*** Extracted material Section Begins ***
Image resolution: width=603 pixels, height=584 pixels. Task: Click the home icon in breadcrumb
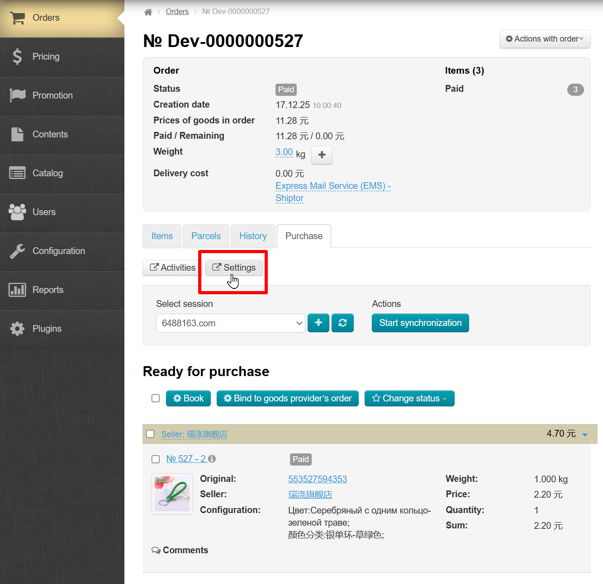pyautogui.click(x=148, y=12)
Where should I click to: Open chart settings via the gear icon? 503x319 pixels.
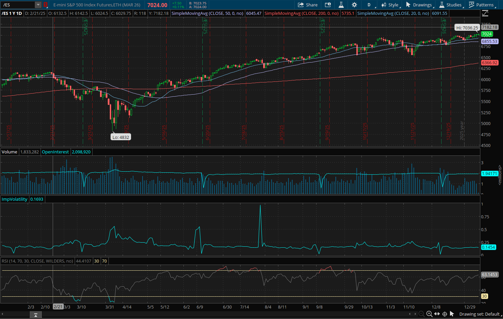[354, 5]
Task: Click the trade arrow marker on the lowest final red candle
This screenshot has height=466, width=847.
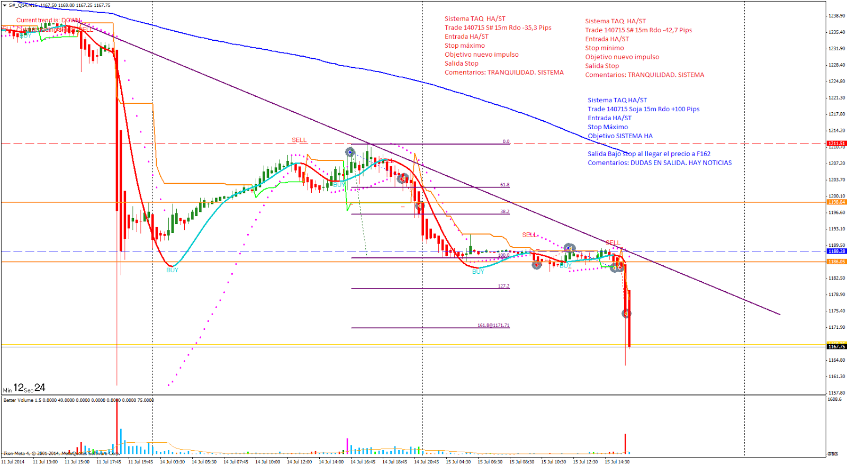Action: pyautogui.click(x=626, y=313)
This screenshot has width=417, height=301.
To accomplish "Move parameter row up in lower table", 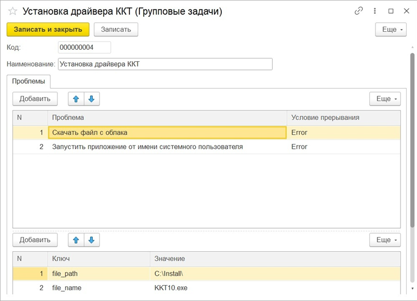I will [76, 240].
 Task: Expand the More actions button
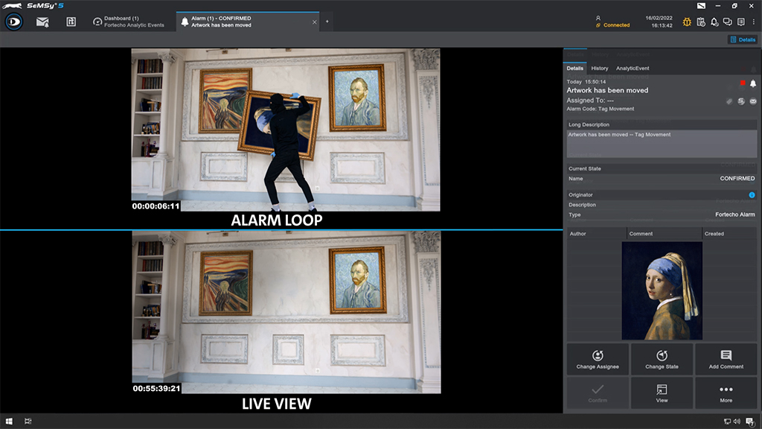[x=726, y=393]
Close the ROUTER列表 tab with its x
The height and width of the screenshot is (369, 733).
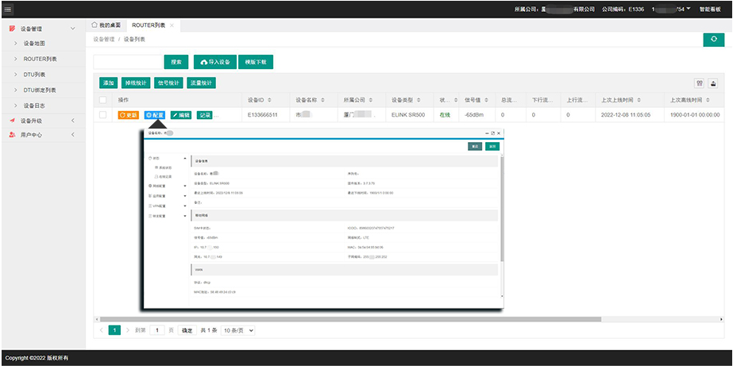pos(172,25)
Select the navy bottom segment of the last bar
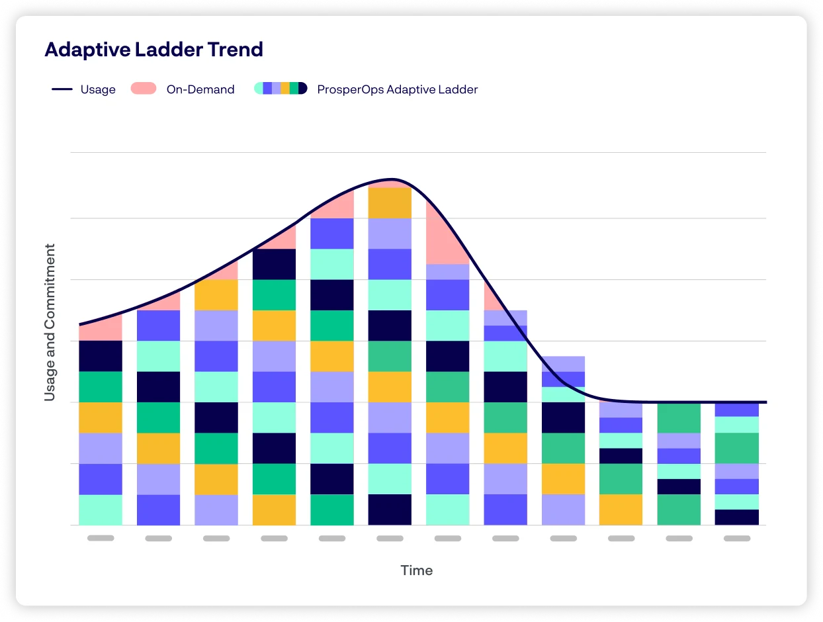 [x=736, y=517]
*** Extracted material Section Ends ***
_Task to carry out_
Could you set down, exactly as written, every line from the start of the records above through the line containing "Task: Click the trade", leaving the pictures out?

_Answer to the exercise_
Image resolution: width=603 pixels, height=584 pixels. Task: Click the home icon in breadcrumb
pyautogui.click(x=148, y=12)
Where should I click to: Open chart settings via the gear icon? 503x319 pixels.
[354, 5]
Task: Click the trade arrow marker on the lowest final red candle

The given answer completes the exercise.